§ THE TASK
Reproduce verbatim every record line from the one containing "Disable email notifications" down to the one containing "Select the overall", both ends included.

Records for locating text and elements:
## start
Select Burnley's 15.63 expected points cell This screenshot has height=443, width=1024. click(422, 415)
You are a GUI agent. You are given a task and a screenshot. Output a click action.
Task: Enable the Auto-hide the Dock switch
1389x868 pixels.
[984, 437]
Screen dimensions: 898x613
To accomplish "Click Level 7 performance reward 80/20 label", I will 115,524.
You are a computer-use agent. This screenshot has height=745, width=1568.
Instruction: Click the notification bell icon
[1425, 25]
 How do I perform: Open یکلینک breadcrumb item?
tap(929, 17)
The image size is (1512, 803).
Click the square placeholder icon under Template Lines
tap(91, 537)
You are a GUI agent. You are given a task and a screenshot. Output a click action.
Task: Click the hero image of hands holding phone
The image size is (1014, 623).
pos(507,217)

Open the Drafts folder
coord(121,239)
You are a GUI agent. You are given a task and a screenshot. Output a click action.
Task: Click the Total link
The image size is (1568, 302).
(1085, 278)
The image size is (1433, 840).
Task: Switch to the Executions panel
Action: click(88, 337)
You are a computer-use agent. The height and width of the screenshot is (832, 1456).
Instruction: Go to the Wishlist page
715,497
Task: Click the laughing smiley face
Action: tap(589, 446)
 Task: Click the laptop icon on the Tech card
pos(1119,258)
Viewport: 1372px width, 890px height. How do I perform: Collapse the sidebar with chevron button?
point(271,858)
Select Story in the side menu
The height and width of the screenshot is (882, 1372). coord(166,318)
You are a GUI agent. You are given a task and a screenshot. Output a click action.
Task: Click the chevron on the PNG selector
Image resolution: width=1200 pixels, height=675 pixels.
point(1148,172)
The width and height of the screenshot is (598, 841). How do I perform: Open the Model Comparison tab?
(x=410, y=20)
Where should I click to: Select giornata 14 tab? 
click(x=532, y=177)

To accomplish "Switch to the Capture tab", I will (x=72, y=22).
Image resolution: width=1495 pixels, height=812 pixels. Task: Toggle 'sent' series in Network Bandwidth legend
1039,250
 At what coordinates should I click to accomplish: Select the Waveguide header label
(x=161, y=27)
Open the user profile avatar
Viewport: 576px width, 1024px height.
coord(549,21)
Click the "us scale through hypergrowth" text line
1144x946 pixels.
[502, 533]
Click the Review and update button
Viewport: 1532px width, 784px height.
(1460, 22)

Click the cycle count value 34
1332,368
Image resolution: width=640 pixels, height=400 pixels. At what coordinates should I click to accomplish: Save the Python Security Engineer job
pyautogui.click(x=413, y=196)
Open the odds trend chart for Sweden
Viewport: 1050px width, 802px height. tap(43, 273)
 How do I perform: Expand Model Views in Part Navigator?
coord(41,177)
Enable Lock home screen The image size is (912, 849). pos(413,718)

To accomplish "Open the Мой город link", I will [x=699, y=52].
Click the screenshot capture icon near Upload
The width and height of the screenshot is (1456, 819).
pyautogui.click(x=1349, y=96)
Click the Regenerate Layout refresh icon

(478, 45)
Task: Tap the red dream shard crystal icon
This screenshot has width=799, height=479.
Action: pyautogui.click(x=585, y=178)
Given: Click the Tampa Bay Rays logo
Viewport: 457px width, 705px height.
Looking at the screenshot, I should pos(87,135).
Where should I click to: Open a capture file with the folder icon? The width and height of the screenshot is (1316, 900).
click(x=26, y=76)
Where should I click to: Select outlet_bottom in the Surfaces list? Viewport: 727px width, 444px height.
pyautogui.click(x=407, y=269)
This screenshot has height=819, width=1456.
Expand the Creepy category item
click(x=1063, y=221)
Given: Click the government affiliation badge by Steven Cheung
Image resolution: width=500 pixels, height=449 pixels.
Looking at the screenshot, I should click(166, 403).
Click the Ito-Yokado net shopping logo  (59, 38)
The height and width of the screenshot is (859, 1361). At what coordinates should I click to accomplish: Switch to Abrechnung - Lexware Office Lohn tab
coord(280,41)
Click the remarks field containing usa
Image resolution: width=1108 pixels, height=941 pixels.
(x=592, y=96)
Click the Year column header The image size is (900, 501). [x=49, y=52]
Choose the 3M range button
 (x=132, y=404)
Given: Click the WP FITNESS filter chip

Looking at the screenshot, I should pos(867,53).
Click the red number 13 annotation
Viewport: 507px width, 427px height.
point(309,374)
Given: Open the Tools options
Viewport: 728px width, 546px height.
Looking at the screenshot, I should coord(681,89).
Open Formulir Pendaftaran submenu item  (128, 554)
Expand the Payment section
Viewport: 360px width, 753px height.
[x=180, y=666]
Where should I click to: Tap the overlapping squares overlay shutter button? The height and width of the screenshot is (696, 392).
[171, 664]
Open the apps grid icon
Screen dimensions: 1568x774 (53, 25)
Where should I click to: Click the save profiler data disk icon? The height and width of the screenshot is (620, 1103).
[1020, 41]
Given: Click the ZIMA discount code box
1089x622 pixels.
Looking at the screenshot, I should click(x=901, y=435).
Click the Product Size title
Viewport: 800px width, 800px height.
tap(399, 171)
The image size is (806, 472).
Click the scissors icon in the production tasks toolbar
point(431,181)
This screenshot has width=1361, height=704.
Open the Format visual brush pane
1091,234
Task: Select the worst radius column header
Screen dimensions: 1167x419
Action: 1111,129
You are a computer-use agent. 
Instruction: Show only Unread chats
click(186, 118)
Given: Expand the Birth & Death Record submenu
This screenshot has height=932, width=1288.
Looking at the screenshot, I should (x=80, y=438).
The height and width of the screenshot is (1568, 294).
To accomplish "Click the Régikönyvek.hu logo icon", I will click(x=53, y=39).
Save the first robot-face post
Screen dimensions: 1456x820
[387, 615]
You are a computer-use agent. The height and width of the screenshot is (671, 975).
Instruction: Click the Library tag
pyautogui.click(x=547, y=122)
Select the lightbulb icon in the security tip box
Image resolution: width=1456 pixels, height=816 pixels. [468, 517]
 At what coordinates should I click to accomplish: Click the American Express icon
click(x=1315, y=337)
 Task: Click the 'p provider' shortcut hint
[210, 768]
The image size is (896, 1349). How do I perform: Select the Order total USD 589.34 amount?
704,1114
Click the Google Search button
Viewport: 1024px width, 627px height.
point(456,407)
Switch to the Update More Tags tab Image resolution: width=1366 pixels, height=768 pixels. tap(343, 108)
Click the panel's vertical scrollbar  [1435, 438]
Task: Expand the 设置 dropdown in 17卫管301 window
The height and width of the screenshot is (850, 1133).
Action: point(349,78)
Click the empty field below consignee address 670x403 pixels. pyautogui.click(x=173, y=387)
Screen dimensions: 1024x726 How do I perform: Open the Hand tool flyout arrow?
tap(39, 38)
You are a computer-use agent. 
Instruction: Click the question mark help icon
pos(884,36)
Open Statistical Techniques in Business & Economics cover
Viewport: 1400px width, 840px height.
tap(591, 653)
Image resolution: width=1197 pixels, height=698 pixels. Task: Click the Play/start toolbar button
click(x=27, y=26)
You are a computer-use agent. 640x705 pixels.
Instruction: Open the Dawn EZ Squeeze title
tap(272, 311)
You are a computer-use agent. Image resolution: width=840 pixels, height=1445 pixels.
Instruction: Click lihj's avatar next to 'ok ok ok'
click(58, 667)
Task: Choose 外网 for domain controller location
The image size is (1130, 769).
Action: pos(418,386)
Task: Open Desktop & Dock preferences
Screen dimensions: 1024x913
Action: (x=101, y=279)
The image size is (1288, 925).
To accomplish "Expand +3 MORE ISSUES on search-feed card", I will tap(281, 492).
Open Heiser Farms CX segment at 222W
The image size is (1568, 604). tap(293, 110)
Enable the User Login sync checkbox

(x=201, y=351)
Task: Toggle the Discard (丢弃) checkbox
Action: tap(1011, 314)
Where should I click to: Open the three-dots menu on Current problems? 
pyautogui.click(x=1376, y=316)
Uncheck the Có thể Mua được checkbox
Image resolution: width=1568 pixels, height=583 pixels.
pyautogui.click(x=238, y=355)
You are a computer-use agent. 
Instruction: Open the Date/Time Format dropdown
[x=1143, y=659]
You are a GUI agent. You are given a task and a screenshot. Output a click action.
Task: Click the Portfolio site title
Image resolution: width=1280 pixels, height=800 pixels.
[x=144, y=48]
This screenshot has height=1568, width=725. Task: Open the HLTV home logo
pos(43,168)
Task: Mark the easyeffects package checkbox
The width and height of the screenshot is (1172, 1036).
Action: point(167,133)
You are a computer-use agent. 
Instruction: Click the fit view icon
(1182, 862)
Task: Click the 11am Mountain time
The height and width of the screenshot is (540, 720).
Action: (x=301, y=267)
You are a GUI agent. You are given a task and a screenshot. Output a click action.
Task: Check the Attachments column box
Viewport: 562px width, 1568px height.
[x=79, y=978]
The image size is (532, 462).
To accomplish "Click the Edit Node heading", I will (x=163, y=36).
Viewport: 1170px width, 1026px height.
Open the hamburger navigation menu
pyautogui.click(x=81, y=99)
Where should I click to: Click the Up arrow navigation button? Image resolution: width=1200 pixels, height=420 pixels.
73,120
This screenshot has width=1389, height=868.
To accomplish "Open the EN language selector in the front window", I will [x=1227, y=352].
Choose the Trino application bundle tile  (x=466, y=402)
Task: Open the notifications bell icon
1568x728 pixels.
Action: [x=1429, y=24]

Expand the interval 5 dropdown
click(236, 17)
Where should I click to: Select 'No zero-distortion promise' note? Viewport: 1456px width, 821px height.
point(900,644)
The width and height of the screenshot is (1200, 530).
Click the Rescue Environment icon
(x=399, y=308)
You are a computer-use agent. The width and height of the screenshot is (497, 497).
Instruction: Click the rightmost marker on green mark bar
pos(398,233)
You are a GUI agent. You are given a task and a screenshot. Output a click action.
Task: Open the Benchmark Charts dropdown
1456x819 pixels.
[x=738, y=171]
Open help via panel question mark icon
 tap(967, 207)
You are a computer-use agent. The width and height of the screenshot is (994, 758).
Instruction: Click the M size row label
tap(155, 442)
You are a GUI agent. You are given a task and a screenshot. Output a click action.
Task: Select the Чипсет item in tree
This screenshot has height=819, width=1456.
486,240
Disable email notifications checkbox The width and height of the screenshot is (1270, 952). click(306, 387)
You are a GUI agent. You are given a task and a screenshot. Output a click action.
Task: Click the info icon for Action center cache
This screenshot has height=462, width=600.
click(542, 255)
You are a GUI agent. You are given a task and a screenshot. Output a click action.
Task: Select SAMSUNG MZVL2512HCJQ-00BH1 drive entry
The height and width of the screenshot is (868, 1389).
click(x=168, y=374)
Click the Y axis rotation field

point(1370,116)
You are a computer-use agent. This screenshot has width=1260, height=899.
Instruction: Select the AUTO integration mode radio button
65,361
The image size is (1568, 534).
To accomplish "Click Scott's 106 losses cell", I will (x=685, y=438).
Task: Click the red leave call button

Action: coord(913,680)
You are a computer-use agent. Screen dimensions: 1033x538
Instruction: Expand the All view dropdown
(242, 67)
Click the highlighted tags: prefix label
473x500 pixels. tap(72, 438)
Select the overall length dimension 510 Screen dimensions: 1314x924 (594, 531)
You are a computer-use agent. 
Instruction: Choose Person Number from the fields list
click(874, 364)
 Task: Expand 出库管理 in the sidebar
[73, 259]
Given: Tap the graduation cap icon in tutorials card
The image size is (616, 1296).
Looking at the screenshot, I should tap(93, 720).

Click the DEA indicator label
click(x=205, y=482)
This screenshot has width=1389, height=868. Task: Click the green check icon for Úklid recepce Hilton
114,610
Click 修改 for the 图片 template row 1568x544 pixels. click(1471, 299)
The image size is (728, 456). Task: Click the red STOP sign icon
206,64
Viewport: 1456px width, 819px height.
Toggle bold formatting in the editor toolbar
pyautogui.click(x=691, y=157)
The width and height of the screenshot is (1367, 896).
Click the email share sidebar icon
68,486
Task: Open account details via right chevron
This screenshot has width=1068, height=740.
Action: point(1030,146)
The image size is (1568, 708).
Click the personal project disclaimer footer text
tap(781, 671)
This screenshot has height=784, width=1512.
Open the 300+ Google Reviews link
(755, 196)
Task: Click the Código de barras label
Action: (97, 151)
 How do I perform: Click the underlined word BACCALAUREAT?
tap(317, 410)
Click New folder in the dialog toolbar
## end
§ OUTPUT OF THE EXERCISE
Disable email notifications checkbox The width and height of the screenshot is (1270, 952). click(306, 387)
You are a GUI agent. You are given a task and a screenshot. Output a click action.
Task: Click the info icon for Action center cache
This screenshot has height=462, width=600.
click(542, 255)
You are a GUI agent. You are given a task and a screenshot. Output a click action.
Task: Select SAMSUNG MZVL2512HCJQ-00BH1 drive entry
The height and width of the screenshot is (868, 1389).
click(x=168, y=374)
Click the Y axis rotation field

point(1370,116)
You are a computer-use agent. This screenshot has width=1260, height=899.
Instruction: Select the AUTO integration mode radio button
65,361
The image size is (1568, 534).
To accomplish "Click Scott's 106 losses cell", I will (x=685, y=438).
Task: Click the red leave call button

Action: coord(913,680)
You are a computer-use agent. Screen dimensions: 1033x538
Instruction: Expand the All view dropdown
(242, 67)
Click the highlighted tags: prefix label
473x500 pixels. tap(72, 438)
Select the overall length dimension 510 Screen dimensions: 1314x924 (594, 531)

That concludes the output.